September Meeting – Studying Wind on Mars (from Earth)

Join NOVAC on September 13 at 7:30pm for our September meeting

Location: Online

Speaker: Dr. Marian Baker

Title: Studying wind on Mars (from Earth): a story of exploration, adaptation, and
unexpected discoveries

Images returned by Mariner 9, the first spacecraft to orbit Mars in the 1970s, revealed a dry and dusty planet that had been subjected to billions of years of wind activity. Decades later, rovers on the surface began exploring landscapes that were reminiscent of the most arid deserts on Earth, including one active dune field. With robotic exploration of Mars, the Martian surface has become the first extraterrestrial laboratory for studying wind-driven (or “aeolian”) processes.
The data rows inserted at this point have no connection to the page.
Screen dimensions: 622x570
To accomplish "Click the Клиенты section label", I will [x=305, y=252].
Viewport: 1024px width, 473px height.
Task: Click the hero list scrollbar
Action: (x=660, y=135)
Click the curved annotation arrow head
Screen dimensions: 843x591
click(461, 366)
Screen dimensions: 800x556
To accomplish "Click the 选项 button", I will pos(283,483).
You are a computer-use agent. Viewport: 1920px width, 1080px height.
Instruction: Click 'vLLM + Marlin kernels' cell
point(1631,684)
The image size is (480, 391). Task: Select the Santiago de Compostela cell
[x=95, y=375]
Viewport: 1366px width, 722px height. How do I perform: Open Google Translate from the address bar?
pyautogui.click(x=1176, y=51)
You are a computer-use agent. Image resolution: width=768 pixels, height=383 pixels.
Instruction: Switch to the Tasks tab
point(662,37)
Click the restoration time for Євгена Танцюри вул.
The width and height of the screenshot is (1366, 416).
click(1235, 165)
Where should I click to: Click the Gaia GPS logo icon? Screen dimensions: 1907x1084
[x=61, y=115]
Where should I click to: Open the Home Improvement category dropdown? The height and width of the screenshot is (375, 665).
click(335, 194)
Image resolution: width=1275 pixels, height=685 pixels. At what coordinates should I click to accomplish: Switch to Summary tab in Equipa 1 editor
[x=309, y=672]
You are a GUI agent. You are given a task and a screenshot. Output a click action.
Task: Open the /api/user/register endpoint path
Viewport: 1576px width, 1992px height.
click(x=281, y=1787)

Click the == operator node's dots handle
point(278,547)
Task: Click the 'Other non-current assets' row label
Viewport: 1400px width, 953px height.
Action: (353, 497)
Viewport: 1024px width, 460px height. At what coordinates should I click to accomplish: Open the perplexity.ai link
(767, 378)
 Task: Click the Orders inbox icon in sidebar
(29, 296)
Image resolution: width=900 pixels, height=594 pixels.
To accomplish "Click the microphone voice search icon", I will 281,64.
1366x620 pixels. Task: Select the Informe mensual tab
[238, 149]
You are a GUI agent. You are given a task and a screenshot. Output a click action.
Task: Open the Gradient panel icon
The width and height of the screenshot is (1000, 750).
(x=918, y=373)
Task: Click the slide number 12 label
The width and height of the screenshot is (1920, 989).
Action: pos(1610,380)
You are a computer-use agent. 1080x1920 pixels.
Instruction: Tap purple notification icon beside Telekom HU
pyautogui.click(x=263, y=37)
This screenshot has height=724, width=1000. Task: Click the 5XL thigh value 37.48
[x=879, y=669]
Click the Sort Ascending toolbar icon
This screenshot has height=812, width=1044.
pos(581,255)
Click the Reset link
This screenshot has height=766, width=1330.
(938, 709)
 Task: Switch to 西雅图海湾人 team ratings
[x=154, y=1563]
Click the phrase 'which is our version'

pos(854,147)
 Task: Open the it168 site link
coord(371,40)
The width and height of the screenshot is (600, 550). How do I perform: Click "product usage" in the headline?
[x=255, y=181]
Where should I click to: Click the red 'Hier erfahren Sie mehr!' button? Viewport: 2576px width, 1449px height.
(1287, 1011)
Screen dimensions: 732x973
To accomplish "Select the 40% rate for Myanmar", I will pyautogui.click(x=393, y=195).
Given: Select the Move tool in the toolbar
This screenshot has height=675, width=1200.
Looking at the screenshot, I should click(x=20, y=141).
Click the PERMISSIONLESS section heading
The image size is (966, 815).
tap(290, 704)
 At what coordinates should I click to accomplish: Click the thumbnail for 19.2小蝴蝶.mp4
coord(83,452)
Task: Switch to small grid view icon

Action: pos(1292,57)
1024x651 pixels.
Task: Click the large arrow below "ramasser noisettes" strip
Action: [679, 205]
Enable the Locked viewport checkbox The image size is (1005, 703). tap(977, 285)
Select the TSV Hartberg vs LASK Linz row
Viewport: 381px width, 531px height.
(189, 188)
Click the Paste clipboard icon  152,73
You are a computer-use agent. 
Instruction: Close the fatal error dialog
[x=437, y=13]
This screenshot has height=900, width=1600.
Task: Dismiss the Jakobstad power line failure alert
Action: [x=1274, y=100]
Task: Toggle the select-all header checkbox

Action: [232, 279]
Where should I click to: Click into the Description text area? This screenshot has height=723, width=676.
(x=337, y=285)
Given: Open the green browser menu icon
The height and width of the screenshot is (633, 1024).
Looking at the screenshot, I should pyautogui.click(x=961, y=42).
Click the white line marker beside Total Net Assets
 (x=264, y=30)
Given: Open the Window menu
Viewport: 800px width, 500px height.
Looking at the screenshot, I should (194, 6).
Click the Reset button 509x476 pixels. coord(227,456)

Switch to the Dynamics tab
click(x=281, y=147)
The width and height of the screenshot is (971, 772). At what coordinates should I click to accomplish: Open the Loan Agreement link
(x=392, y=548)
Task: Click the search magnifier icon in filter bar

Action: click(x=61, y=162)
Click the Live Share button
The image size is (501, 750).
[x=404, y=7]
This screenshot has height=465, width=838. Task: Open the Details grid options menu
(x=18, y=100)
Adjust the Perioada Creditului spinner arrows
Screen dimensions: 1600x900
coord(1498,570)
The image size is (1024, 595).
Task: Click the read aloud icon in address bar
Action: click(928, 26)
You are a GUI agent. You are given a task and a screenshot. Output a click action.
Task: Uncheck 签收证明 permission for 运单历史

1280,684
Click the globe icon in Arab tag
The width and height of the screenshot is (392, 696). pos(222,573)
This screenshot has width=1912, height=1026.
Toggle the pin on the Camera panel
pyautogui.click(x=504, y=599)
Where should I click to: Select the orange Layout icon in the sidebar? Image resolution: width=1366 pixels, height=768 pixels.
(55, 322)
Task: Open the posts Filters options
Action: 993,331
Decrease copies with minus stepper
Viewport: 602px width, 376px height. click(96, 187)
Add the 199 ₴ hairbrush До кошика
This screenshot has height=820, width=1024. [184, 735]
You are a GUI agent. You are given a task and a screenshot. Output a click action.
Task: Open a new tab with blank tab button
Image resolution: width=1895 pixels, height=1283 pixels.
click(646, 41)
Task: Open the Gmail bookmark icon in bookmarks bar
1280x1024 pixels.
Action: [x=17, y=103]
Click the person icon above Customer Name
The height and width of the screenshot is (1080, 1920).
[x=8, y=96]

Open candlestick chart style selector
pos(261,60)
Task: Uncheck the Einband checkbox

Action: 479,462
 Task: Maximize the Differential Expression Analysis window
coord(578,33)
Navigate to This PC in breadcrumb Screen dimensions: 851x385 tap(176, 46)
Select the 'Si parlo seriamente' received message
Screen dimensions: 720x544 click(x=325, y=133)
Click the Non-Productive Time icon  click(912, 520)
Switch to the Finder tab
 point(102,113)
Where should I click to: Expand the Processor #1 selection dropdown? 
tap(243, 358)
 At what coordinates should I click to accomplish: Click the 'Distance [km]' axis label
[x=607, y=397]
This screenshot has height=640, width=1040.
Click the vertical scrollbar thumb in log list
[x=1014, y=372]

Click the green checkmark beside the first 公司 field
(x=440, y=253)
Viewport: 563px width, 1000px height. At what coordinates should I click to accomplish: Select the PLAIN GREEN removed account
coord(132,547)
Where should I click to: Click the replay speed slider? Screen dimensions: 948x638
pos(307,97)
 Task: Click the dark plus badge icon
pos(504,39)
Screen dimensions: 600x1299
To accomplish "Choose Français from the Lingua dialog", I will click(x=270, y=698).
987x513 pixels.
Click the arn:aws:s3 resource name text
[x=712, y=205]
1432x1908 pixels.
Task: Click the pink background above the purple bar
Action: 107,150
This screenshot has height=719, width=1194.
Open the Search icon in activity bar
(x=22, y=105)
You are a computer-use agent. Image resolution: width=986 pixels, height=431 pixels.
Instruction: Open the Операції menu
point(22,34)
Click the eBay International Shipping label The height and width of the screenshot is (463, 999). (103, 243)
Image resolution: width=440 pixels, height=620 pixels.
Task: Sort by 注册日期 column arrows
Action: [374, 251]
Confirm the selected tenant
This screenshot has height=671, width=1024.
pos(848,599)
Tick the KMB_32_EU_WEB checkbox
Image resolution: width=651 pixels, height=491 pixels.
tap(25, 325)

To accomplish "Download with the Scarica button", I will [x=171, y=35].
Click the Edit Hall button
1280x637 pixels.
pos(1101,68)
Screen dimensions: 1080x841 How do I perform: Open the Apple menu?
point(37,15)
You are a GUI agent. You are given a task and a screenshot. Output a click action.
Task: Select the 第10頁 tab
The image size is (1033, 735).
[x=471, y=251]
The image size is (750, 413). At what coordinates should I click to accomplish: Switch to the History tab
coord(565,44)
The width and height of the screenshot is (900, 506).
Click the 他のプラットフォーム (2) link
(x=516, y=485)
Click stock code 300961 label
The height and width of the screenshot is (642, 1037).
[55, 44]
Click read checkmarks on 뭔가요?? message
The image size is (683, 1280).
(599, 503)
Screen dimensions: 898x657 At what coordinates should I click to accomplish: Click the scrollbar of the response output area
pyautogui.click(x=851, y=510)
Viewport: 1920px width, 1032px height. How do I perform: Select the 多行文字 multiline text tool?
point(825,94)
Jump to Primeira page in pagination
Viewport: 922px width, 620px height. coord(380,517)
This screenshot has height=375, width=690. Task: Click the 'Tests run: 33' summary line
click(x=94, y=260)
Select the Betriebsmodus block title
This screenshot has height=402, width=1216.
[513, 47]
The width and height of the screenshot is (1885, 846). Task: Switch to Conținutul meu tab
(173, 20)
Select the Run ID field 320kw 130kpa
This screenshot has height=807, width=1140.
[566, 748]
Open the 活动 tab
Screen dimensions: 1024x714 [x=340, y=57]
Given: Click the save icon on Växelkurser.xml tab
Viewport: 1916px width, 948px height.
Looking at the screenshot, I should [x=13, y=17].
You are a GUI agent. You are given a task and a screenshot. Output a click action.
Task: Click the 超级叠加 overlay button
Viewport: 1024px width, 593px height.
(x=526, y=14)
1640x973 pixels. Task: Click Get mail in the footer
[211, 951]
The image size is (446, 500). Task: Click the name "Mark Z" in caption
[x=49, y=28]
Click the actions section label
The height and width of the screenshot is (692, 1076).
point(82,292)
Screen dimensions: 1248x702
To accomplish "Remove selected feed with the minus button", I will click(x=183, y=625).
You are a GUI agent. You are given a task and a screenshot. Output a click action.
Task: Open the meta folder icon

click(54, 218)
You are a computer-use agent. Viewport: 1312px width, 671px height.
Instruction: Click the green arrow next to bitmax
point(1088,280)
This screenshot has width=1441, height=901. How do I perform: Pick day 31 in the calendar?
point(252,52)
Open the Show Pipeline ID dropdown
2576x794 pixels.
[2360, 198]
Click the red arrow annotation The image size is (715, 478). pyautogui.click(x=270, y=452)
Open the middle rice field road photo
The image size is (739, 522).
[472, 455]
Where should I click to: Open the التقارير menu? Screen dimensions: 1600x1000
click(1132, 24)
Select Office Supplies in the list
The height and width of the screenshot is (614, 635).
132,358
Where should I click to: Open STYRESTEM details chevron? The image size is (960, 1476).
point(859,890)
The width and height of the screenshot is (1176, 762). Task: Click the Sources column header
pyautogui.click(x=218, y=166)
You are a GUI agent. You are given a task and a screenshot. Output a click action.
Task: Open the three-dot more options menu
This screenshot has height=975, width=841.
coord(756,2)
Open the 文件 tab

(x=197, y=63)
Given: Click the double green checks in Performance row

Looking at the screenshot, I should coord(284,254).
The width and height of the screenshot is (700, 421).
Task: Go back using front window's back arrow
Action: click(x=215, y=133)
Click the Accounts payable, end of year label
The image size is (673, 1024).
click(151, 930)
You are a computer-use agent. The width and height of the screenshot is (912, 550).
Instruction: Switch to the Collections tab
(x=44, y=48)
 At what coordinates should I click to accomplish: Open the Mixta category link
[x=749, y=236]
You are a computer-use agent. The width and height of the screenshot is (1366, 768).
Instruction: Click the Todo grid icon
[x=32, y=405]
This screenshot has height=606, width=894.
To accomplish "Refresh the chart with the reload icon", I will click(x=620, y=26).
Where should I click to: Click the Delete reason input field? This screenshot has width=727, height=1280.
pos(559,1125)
Our understanding of wind has continued to evolve with each new mission to Mars, and some discoveries have even challenged our Earth-based theories. For example, images taken from orbit and surface have recorded widespread movement of sand and dust due to wind, despite the fact that measured and predicted winds are theoretically too low to explain this movement. Images and meteorological data acquired by the Curiosity rover and InSight lander, the two spacecraft currently operating on the surface, have enabled us to study aeolian activity on Mars in greater detail than ever before. Achieving a robust understanding of how wind transports surface material is vital for deciphering the Martian rock record; accurately simulating dust activity; and keeping landed instruments and future human
explorers safe.

Dr. Mariah Baker holds a B.S. in Astrophysics from Haverford College and a Ph.D. in Earth & Planetary Science from Johns Hopkins University. After receiving her doctorate in 2019, she joined the Center for Earth & Planetary Studies at the National Air & Space Museum. She is a member of NASA’s Curiosity rover and InSight lander missions and her research focuses on characterizing wind-driven (“aeolian”) activity at the field sites of these spacecraft.